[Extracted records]
******************************

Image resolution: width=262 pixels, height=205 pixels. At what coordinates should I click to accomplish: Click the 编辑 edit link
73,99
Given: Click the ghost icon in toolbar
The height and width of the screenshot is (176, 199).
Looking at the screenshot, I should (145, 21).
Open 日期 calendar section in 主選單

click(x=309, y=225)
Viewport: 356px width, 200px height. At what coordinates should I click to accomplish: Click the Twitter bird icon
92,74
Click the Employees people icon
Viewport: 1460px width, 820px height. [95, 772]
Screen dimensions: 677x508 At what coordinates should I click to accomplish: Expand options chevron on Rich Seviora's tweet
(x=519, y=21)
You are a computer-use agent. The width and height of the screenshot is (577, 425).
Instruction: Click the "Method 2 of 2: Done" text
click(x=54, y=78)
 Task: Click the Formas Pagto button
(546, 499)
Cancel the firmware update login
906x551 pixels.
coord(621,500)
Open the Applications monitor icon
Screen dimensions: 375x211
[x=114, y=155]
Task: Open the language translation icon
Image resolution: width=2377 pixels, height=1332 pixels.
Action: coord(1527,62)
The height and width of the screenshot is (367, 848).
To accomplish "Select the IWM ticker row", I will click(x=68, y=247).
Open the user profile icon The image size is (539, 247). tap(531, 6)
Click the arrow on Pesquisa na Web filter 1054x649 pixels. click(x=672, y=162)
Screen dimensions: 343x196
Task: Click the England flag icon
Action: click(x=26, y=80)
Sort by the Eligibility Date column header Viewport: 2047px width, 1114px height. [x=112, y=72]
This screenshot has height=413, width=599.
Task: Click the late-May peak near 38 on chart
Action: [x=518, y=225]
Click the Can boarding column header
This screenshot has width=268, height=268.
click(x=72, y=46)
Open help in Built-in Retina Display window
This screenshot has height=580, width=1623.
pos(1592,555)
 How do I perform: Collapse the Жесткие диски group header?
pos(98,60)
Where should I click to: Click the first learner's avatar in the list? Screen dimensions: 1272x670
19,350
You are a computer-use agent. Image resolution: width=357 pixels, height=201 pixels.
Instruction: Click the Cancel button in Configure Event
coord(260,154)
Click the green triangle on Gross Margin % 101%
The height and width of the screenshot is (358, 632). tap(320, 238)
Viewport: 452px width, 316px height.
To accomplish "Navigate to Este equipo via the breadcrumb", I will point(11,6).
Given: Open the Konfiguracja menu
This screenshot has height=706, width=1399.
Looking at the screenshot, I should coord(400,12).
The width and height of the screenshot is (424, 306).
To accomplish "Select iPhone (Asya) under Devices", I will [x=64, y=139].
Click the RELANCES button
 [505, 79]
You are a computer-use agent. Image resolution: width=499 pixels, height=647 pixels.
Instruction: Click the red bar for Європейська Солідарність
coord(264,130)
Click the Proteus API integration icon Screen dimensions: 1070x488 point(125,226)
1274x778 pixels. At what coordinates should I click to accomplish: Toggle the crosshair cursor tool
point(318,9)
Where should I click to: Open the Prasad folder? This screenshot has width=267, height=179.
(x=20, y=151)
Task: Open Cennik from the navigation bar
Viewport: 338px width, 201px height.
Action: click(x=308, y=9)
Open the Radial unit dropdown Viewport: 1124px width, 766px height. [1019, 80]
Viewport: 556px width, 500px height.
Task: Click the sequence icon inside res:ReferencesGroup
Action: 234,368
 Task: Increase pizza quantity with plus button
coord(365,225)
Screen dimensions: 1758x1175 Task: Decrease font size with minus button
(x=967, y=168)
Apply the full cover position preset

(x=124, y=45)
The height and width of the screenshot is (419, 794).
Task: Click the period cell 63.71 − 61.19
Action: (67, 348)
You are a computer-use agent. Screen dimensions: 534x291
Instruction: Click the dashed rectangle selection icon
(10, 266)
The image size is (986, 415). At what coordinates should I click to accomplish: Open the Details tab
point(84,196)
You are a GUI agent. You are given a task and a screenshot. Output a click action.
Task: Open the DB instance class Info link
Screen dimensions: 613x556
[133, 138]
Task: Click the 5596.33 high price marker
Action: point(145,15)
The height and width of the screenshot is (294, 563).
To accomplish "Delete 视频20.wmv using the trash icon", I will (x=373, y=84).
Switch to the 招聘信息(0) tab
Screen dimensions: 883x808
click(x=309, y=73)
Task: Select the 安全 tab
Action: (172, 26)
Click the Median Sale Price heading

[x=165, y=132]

******************************

▸ Problem requirements: Recast all of the records above as a Markdown table with the columns Row and Line. Number the rows in order, one line per row, and leave out blank lines.

▸ Answer for the task:
| Row | Line |
|---|---|
| 1 | Image resolution: width=262 pixels, height=205 pixels. At what coordinates should I click to accomplish: Click the 编辑 edit link |
| 2 | 73,99 |
| 3 | Given: Click the ghost icon in toolbar |
| 4 | The height and width of the screenshot is (176, 199). |
| 5 | Looking at the screenshot, I should (145, 21). |
| 6 | Open 日期 calendar section in 主選單 |
| 7 | click(x=309, y=225) |
| 8 | Viewport: 356px width, 200px height. At what coordinates should I click to accomplish: Click the Twitter bird icon |
| 9 | 92,74 |
| 10 | Click the Employees people icon |
| 11 | Viewport: 1460px width, 820px height. [95, 772] |
| 12 | Screen dimensions: 677x508 At what coordinates should I click to accomplish: Expand options chevron on Rich Seviora's tweet |
| 13 | (x=519, y=21) |
| 14 | You are a computer-use agent. The width and height of the screenshot is (577, 425). |
| 15 | Instruction: Click the "Method 2 of 2: Done" text |
| 16 | click(x=54, y=78) |
| 17 |  Task: Click the Formas Pagto button |
| 18 | (546, 499) |
| 19 | Cancel the firmware update login |
| 20 | 906x551 pixels. |
| 21 | coord(621,500) |
| 22 | Open the Applications monitor icon |
| 23 | Screen dimensions: 375x211 |
| 24 | [x=114, y=155] |
| 25 | Task: Open the language translation icon |
| 26 | Image resolution: width=2377 pixels, height=1332 pixels. |
| 27 | Action: coord(1527,62) |
| 28 | The height and width of the screenshot is (367, 848). |
| 29 | To accomplish "Select the IWM ticker row", I will click(x=68, y=247). |
| 30 | Open the user profile icon The image size is (539, 247). tap(531, 6) |
| 31 | Click the arrow on Pesquisa na Web filter 1054x649 pixels. click(x=672, y=162) |
| 32 | Screen dimensions: 343x196 |
| 33 | Task: Click the England flag icon |
| 34 | Action: click(x=26, y=80) |
| 35 | Sort by the Eligibility Date column header Viewport: 2047px width, 1114px height. [x=112, y=72] |
| 36 | This screenshot has height=413, width=599. |
| 37 | Task: Click the late-May peak near 38 on chart |
| 38 | Action: [x=518, y=225] |
| 39 | Click the Can boarding column header |
| 40 | This screenshot has width=268, height=268. |
| 41 | click(x=72, y=46) |
| 42 | Open help in Built-in Retina Display window |
| 43 | This screenshot has height=580, width=1623. |
| 44 | pos(1592,555) |
| 45 |  How do I perform: Collapse the Жесткие диски group header? |
| 46 | pos(98,60) |
| 47 | Where should I click to: Click the first learner's avatar in the list? Screen dimensions: 1272x670 |
| 48 | 19,350 |
| 49 | You are a computer-use agent. Image resolution: width=357 pixels, height=201 pixels. |
| 50 | Instruction: Click the Cancel button in Configure Event |
| 51 | coord(260,154) |
| 52 | Click the green triangle on Gross Margin % 101% |
| 53 | The height and width of the screenshot is (358, 632). tap(320, 238) |
| 54 | Viewport: 452px width, 316px height. |
| 55 | To accomplish "Navigate to Este equipo via the breadcrumb", I will point(11,6). |
| 56 | Given: Open the Konfiguracja menu |
| 57 | This screenshot has height=706, width=1399. |
| 58 | Looking at the screenshot, I should coord(400,12). |
| 59 | The width and height of the screenshot is (424, 306). |
| 60 | To accomplish "Select iPhone (Asya) under Devices", I will [x=64, y=139]. |
| 61 | Click the RELANCES button |
| 62 |  [505, 79] |
| 63 | You are a computer-use agent. Image resolution: width=499 pixels, height=647 pixels. |
| 64 | Instruction: Click the red bar for Європейська Солідарність |
| 65 | coord(264,130) |
| 66 | Click the Proteus API integration icon Screen dimensions: 1070x488 point(125,226) |
| 67 | 1274x778 pixels. At what coordinates should I click to accomplish: Toggle the crosshair cursor tool |
| 68 | point(318,9) |
| 69 | Where should I click to: Open the Prasad folder? This screenshot has width=267, height=179. |
| 70 | (x=20, y=151) |
| 71 | Task: Open Cennik from the navigation bar |
| 72 | Viewport: 338px width, 201px height. |
| 73 | Action: click(x=308, y=9) |
| 74 | Open the Radial unit dropdown Viewport: 1124px width, 766px height. [1019, 80] |
| 75 | Viewport: 556px width, 500px height. |
| 76 | Task: Click the sequence icon inside res:ReferencesGroup |
| 77 | Action: 234,368 |
| 78 |  Task: Increase pizza quantity with plus button |
| 79 | coord(365,225) |
| 80 | Screen dimensions: 1758x1175 Task: Decrease font size with minus button |
| 81 | (x=967, y=168) |
| 82 | Apply the full cover position preset |
| 83 | (x=124, y=45) |
| 84 | The height and width of the screenshot is (419, 794). |
| 85 | Task: Click the period cell 63.71 − 61.19 |
| 86 | Action: (67, 348) |
| 87 | You are a computer-use agent. Screen dimensions: 534x291 |
| 88 | Instruction: Click the dashed rectangle selection icon |
| 89 | (10, 266) |
| 90 | The image size is (986, 415). At what coordinates should I click to accomplish: Open the Details tab |
| 91 | point(84,196) |
| 92 | You are a GUI agent. You are given a task and a screenshot. Output a click action. |
| 93 | Task: Open the DB instance class Info link |
| 94 | Screen dimensions: 613x556 |
| 95 | [133, 138] |
| 96 | Task: Click the 5596.33 high price marker |
| 97 | Action: point(145,15) |
| 98 | The height and width of the screenshot is (294, 563). |
| 99 | To accomplish "Delete 视频20.wmv using the trash icon", I will (x=373, y=84). |
| 100 | Switch to the 招聘信息(0) tab |
| 101 | Screen dimensions: 883x808 |
| 102 | click(x=309, y=73) |
| 103 | Task: Select the 安全 tab |
| 104 | Action: (172, 26) |
| 105 | Click the Median Sale Price heading |
| 106 | [x=165, y=132] |